• _Task to carry out_
Extract every line of the listing below and reproduce each one exactly as it appears.
++++ Extracted data
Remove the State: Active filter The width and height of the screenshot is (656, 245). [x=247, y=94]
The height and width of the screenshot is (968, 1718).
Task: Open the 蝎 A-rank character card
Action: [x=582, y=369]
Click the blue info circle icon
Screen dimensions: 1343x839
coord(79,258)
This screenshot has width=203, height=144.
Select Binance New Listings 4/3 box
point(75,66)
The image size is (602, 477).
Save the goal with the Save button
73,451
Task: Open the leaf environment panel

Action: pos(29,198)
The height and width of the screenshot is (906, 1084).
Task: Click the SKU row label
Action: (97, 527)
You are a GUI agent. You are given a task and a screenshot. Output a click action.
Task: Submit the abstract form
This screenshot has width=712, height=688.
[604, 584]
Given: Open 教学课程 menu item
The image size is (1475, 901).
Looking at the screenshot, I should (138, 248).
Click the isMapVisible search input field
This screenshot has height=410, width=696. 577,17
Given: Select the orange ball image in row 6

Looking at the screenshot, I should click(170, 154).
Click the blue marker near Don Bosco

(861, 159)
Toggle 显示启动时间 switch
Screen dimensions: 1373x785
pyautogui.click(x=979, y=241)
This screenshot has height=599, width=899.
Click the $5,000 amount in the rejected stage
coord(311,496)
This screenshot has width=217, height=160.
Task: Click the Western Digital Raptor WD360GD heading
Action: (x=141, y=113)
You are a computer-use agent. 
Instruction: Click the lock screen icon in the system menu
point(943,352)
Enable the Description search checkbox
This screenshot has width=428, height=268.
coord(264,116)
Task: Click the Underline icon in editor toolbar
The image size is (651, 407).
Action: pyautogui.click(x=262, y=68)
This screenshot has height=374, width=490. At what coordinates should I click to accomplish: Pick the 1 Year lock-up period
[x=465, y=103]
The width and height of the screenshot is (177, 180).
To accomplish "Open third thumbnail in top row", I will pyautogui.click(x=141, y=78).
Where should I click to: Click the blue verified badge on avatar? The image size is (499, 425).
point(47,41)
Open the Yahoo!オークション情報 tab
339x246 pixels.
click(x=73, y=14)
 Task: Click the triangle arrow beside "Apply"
++++++++
• _Complete response_
Remove the State: Active filter The width and height of the screenshot is (656, 245). [x=247, y=94]
The height and width of the screenshot is (968, 1718).
Task: Open the 蝎 A-rank character card
Action: [x=582, y=369]
Click the blue info circle icon
Screen dimensions: 1343x839
coord(79,258)
This screenshot has width=203, height=144.
Select Binance New Listings 4/3 box
point(75,66)
The image size is (602, 477).
Save the goal with the Save button
73,451
Task: Open the leaf environment panel

Action: pos(29,198)
The height and width of the screenshot is (906, 1084).
Task: Click the SKU row label
Action: (97, 527)
You are a GUI agent. You are given a task and a screenshot. Output a click action.
Task: Submit the abstract form
This screenshot has width=712, height=688.
[604, 584]
Given: Open 教学课程 menu item
The image size is (1475, 901).
Looking at the screenshot, I should (138, 248).
Click the isMapVisible search input field
This screenshot has height=410, width=696. 577,17
Given: Select the orange ball image in row 6

Looking at the screenshot, I should click(170, 154).
Click the blue marker near Don Bosco

(861, 159)
Toggle 显示启动时间 switch
Screen dimensions: 1373x785
pyautogui.click(x=979, y=241)
This screenshot has height=599, width=899.
Click the $5,000 amount in the rejected stage
coord(311,496)
This screenshot has width=217, height=160.
Task: Click the Western Digital Raptor WD360GD heading
Action: (x=141, y=113)
You are a computer-use agent. 
Instruction: Click the lock screen icon in the system menu
point(943,352)
Enable the Description search checkbox
This screenshot has width=428, height=268.
coord(264,116)
Task: Click the Underline icon in editor toolbar
The image size is (651, 407).
Action: pyautogui.click(x=262, y=68)
This screenshot has height=374, width=490. At what coordinates should I click to accomplish: Pick the 1 Year lock-up period
[x=465, y=103]
The width and height of the screenshot is (177, 180).
To accomplish "Open third thumbnail in top row", I will pyautogui.click(x=141, y=78).
Where should I click to: Click the blue verified badge on avatar? The image size is (499, 425).
point(47,41)
Open the Yahoo!オークション情報 tab
339x246 pixels.
click(x=73, y=14)
 Task: Click the triangle arrow beside "Apply"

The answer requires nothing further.